We are also charged with developing the standards for home support. One of the things we try to do in this regard is put in implementation tools. The phrase I use is that the game is played on grass, not on paper. It is really important that we work with providers to support them in implementing the standards.
HIQA has statutory responsibilities in the whole area of health information. We are very pleased to see the health information Bill is beginning to go through the various stages of development. We have been keen in calling for a standardising of the approach to health information. We have particular roles in the evaluation of the quality of information. We play a role in providing evidence to inform national policy. We are working closely at this time with the Department of Health on the health information Bill.
There has been much discussion about digital health. As a regulator, we in HIQA know the future of health regulation is data-driven, and technology is central to that.
We also know that digital health is central to being able to manage patients and users safely. We have a very important role, both nationally and internationally, in that space.
When we listen to when things go wrong, we learn that at the heart of it is how people experience the service. One of the important roles we have is listening and responding to service users. We have been part of a collaboration with the HSE, the Department of Health and advocacy groups through the care experience programme, which seeks to hear at first hand how patients and service users experience our services. The findings are very reassuring in the main - they show that the majority of people have a very good experience - but they also point to key areas of improvement, particularly as regards communication and supporting patients as they move through their journey. We have extended our remit.

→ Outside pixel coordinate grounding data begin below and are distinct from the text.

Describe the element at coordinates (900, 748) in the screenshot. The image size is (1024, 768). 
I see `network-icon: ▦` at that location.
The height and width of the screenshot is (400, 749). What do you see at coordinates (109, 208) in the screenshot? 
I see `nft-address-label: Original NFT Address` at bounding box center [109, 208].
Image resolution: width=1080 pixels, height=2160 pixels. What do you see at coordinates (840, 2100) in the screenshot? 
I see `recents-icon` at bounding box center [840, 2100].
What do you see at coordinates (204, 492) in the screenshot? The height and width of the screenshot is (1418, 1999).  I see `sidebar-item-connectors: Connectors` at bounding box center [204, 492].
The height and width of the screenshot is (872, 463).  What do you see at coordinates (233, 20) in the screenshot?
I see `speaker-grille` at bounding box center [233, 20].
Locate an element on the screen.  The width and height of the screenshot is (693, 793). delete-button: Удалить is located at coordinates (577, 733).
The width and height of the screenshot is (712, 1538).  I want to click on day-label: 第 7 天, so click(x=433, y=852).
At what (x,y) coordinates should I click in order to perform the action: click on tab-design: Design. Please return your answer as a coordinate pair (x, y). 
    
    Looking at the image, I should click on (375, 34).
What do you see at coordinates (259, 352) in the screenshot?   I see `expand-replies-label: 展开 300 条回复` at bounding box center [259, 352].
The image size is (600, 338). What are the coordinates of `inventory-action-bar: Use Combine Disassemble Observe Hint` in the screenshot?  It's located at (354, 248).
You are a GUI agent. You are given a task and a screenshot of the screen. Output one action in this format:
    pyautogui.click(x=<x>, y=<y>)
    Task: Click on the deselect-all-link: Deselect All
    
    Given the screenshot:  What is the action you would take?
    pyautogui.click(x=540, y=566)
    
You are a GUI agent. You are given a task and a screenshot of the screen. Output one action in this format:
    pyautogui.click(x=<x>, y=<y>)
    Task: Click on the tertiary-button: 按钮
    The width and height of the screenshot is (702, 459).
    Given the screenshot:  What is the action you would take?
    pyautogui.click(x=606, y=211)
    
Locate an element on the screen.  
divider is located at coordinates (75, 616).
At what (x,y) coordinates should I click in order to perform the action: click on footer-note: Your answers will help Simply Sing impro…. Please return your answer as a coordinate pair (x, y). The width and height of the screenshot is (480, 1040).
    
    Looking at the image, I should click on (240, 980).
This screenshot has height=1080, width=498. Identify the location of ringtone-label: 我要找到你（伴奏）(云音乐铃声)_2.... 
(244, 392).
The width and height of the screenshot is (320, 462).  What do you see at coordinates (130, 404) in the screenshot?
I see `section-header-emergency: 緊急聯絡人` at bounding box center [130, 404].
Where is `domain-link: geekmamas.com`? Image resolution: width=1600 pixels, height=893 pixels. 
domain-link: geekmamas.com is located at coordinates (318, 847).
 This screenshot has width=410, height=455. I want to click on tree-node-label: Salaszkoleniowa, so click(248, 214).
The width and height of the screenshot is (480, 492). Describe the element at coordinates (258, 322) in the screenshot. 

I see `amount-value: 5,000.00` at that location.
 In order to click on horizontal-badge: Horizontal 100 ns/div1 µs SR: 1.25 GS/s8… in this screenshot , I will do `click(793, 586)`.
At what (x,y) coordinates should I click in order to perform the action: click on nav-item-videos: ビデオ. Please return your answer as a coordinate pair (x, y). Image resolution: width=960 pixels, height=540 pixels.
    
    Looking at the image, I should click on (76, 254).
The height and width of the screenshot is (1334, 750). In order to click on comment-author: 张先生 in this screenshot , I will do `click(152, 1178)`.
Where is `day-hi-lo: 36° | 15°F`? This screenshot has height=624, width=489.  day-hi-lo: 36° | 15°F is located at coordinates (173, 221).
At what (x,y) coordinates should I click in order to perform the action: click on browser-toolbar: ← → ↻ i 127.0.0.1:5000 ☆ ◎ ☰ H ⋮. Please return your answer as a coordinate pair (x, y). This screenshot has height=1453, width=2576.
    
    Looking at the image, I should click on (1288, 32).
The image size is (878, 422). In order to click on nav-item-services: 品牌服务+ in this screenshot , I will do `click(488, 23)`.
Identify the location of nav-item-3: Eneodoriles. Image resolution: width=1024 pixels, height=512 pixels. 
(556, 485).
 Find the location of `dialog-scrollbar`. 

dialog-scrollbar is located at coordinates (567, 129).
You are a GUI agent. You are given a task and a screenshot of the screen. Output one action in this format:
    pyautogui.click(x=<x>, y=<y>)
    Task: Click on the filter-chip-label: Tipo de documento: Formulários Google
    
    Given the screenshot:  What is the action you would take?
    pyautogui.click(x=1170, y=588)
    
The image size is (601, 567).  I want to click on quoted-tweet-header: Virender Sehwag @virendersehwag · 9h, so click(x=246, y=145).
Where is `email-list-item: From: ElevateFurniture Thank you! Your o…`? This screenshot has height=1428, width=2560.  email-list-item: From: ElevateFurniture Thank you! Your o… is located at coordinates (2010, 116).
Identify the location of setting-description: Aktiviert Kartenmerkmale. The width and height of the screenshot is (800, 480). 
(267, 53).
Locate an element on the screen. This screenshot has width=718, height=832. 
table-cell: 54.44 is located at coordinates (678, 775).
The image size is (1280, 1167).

We did the first national patient bereavement survey, which required us to think differently about how we approach that. We also launched the national nursing home experience survey last year. That had very powerful findings for us as regards the experience of services. We are moving into end-of-life care, cancer and mental health.
Before I conclude, I will briefly touch on our values as an organisation. I have said already that a key theme in what we do is adopting a human rights-based approach. Members will see that right across the standards we develop, the guidance we produce and how we regulate health and social services. We also try to support the people who provide our services to understand this better. Almost 35,000 people went through our e-learning rights-based approaches, which is reassuring. An important part for us is to continue to engage with our stakeholders and to make sure that we are doing a good job and that those who use our services can continue to be heard. That is important for us because we have to sense-check everything we do with the people for whom we are responsible. We have learned a lot about our approach to that and we continue to change that. This process is part of that overall role as well. We see ourselves as having an important role in advocating for regulatory reform and a review of all the regulations relevant to our role. We are happy to talk about some of those here today.
We very much welcome the opportunity to be here and to share with the committee some of the experiences we have had in the past year and the work we are doing now. We thank Members for their time and look forward to taking any questions from them.